§ What to do: Up to and including the final line, please copy every line exactly, starting from the one that contains "You are a computer-use agent. This" in the material below.

§ Material shown:
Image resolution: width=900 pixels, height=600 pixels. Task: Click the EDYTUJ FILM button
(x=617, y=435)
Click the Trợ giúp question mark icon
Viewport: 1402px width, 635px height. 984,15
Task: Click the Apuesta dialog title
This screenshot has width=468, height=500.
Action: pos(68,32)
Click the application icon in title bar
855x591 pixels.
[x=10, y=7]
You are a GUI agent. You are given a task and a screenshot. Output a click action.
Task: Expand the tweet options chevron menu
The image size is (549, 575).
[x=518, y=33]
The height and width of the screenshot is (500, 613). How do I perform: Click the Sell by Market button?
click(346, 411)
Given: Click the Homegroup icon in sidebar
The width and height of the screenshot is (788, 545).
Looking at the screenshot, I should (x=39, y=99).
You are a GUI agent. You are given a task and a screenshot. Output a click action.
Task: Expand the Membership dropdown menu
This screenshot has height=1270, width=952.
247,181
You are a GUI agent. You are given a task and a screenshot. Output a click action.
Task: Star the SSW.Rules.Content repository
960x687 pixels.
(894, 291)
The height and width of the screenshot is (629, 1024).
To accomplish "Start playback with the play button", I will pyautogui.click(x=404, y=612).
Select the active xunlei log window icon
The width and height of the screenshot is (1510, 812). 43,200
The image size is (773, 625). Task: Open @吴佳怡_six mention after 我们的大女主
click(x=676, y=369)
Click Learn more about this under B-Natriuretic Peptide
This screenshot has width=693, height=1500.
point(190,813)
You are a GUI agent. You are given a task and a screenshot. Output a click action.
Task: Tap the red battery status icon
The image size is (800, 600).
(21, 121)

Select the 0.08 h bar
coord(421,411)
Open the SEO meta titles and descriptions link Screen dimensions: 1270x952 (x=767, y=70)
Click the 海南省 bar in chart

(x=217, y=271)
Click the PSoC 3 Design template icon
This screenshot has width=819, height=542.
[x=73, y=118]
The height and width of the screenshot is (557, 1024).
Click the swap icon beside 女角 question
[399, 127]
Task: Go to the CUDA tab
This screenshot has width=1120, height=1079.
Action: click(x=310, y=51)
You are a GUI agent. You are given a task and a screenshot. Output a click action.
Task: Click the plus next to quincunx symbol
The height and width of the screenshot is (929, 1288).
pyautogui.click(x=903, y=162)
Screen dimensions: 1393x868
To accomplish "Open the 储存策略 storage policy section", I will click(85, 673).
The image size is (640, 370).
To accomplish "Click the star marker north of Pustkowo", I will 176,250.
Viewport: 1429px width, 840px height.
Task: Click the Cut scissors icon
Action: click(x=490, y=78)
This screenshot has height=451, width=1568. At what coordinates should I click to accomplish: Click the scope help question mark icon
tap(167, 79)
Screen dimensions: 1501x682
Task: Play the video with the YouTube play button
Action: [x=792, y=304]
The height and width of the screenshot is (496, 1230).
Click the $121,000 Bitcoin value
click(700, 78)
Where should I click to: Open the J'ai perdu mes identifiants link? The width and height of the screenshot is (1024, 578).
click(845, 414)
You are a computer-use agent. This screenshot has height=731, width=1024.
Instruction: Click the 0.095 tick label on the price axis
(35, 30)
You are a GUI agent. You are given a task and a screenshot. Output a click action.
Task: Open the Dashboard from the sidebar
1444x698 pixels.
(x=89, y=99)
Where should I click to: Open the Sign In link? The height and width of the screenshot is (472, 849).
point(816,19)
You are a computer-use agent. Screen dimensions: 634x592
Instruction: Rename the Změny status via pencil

§ Reply to the exercise:
You are a computer-use agent. This screenshot has height=731, width=1024.
Instruction: Click the 0.095 tick label on the price axis
(35, 30)
You are a GUI agent. You are given a task and a screenshot. Output a click action.
Task: Open the Dashboard from the sidebar
1444x698 pixels.
(x=89, y=99)
Where should I click to: Open the Sign In link? The height and width of the screenshot is (472, 849).
point(816,19)
You are a computer-use agent. Screen dimensions: 634x592
Instruction: Rename the Změny status via pencil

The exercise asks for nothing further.